June 2007. 270 pp. (6" x 9"), softcover. $25 for NCEO members; $35 for nonmembers.

Employee stock ownership plans (ESOPs) offer excellent benefits for the companies that sponsor them, shareholders who sell to the ESOP, and of course the plan participants themselves. However, ESOPs and the regulatory environment in which they exist raise a host of administrative issues for companies and third-party administration firms. This book, written by leading practitioners in the field, is not a step-by-step handbook for those wishing to administer a plan themselves but rather a guide to the issues that companies face in operating their plans.

Contents

An ESOP Administration Primer
Filing the Form 5500
ESOP Participants and Shareholder Rights
Tracking ESOP Shares
Qualified Domestic Relations Orders and ESOPs
Reporting and Disclosure Rules for ESOPs
Do You Need an ESOP Distribution Policy?
ESOP Benefit Distribution Rules
ESOP Diversification Requirements
Administering ESOPs in Combination with Other Qualified Plans: Compliance Issues
Administrative Issues Relating to Mergers and Acquisitions Involving an ESOP Company
When the DOL or IRS Comes Knocking: Dealing with Audits
Voluntary Programs Available to Correct Defects in Qualified Plans
Terminating an ESOP: Valuation and Fiduciary Issues

Excerpts

From Chapter 1, "An ESOP Administration Primer"

The basic objective is to be sure the employee and trust data are complete and cover the period required by your plan for various purposes.

Usually, the plan year, the limitation year, and other cycle-related events, for example, are uniform, but not necessarily. If you have allocations done on a plan-year basis and limitations applied on some other 12-month period (the calendar year, perhaps) you will have no choice but to accumulate compensation and contribution data on both bases. The trick is to keep the timing straight and the balances reconciled.

Although this is purely an accounting function, beware of the unusual accounting procedures employed by ESOPs. Especially with regard to timing of contributions and application of loan payments, ESOP accounting often creates outcomes that are difficult for the regular accounting community to comprehend.

As an example, contributions made to the trust after the close of a plan year may be applied back to the preceding year (if they are made before the tax-filing deadline) or forward to the current year. The controlling factors are the year for which the contribution is to be allocated and the year for which the company is taking its tax deduction (which we fervently hope are the same year).

If there is a "most critical" stage, we would say it is this one because it is very difficult to see data errors after the process has moved on, and the results of bad data are always significant. Leave one employee off of the census who should be on, for example, and in a leveraged ESOP, every account for every participant will almost certainly be wrong.

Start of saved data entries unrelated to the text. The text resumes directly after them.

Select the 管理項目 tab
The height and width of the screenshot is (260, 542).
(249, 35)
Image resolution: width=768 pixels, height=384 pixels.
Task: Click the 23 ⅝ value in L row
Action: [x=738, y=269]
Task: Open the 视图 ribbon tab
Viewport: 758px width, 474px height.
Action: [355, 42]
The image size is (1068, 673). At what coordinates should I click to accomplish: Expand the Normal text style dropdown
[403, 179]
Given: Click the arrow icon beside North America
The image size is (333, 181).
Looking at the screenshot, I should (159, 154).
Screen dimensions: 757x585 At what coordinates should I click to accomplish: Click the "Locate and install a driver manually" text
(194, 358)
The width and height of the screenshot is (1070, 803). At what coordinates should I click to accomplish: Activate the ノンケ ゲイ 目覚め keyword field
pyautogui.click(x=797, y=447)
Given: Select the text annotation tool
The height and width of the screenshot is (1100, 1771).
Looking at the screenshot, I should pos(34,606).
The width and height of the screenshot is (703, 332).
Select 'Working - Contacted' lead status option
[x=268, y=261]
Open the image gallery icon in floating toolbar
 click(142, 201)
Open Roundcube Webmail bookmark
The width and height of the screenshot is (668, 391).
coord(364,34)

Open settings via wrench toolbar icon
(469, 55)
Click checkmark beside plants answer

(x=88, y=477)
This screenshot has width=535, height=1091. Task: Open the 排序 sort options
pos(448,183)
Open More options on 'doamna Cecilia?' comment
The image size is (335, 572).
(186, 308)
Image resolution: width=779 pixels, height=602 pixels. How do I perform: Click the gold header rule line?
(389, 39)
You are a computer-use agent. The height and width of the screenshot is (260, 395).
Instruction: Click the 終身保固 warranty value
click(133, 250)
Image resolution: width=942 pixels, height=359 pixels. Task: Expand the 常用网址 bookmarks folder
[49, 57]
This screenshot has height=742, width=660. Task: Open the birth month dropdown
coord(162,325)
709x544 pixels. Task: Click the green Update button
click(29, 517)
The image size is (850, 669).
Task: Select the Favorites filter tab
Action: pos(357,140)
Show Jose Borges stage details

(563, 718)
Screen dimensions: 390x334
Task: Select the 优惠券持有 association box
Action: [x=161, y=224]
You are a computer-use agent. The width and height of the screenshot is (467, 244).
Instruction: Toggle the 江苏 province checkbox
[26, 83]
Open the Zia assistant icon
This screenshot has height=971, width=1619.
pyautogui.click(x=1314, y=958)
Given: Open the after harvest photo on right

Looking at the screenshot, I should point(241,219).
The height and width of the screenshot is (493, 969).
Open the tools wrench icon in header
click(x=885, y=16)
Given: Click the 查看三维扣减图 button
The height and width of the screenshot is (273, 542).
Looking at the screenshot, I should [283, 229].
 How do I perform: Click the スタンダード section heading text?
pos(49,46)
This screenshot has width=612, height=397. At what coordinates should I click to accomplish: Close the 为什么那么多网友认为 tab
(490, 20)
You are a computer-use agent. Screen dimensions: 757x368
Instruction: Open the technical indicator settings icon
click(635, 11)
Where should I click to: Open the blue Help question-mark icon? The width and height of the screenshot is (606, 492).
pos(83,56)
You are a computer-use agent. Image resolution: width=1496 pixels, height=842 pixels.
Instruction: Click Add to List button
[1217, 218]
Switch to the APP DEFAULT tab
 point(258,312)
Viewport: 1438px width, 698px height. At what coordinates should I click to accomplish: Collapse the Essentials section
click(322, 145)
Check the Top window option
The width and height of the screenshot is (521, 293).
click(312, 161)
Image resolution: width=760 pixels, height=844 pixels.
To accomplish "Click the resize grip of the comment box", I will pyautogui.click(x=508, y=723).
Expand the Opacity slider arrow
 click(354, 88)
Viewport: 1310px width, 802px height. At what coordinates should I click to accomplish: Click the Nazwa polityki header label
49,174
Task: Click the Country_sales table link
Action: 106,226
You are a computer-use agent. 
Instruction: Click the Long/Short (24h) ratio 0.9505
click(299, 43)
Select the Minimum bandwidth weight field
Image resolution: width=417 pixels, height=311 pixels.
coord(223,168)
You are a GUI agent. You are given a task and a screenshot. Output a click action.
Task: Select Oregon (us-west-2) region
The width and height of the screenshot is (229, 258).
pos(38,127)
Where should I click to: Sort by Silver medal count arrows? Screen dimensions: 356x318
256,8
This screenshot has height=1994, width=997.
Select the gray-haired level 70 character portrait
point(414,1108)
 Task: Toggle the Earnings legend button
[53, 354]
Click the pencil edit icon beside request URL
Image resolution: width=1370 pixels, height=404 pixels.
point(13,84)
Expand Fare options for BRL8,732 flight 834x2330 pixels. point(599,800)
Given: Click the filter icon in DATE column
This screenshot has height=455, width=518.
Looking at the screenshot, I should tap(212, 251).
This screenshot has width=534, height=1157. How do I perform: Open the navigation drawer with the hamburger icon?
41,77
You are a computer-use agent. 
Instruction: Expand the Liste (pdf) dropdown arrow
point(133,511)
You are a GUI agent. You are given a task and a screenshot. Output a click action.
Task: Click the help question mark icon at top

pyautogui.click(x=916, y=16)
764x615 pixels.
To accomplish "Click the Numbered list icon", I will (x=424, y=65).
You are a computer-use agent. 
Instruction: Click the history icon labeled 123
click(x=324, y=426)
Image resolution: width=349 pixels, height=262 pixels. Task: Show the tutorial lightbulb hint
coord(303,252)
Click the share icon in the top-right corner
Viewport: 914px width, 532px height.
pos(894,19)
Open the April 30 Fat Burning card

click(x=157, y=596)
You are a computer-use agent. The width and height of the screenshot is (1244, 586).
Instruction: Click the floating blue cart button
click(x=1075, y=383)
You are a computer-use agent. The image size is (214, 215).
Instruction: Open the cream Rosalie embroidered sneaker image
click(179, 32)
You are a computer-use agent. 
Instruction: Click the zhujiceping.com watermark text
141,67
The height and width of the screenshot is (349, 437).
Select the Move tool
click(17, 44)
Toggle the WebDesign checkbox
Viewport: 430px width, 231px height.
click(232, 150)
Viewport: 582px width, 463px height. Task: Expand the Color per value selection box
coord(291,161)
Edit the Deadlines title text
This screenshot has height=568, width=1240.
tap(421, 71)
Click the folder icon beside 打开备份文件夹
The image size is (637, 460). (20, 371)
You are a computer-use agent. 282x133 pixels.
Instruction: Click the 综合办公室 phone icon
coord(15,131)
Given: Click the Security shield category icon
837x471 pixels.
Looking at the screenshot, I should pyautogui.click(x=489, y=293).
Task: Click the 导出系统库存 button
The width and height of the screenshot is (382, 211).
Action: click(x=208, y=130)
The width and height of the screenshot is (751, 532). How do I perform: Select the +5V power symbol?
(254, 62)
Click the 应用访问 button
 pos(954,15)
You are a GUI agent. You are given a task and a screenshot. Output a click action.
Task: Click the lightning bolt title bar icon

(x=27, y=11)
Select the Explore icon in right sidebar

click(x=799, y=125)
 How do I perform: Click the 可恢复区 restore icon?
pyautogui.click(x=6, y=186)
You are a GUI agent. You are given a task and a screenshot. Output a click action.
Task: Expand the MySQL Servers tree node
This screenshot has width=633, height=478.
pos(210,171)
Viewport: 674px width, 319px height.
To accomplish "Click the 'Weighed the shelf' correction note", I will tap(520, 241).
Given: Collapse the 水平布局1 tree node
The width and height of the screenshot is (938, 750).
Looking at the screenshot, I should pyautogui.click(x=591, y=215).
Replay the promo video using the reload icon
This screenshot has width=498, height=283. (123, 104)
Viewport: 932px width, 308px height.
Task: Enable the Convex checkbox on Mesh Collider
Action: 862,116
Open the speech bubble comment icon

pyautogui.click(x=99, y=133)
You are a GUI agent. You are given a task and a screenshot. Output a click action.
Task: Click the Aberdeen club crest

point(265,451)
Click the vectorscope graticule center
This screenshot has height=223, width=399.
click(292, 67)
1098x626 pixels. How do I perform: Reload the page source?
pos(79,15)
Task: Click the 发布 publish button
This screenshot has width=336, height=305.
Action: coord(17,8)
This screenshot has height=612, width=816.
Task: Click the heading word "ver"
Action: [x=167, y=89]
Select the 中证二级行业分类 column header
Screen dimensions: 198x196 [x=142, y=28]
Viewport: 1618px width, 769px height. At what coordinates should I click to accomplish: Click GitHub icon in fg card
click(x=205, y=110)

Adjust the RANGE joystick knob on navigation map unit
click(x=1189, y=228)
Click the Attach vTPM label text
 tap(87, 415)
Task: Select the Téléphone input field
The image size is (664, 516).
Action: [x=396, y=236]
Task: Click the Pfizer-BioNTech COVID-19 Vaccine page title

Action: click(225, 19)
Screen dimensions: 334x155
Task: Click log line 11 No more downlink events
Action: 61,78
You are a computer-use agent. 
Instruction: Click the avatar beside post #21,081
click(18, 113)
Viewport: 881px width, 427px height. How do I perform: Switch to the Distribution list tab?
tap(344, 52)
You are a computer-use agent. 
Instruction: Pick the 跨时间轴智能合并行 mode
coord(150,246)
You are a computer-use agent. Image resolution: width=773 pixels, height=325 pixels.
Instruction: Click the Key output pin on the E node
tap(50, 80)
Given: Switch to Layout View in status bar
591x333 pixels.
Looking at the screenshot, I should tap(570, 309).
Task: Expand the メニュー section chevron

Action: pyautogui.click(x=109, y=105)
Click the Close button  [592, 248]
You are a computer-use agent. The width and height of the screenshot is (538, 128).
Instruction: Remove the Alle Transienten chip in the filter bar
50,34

From Chapter 8, "ESOP Benefit Distribution Rules"

It is important to distinguish between an installment payment for shares that are repurchased under a put option (after the shares have been distributed from the ESOP in a lump sum) and an installment distribution of benefits from the ESOP. In the case of the former, the price that will be paid for the shares is determined at the time the put option is exercised, and the amount of each installment payment is not affected by subsequent changes in the value of employer stock (but is increased by the payment of interest). In the case of the latter, the value of each installment distribution (or the price at which the put option may be exercised) will be determined at the time the installment is distributed, and it will be affected by subsequent changes in the value of employer stock.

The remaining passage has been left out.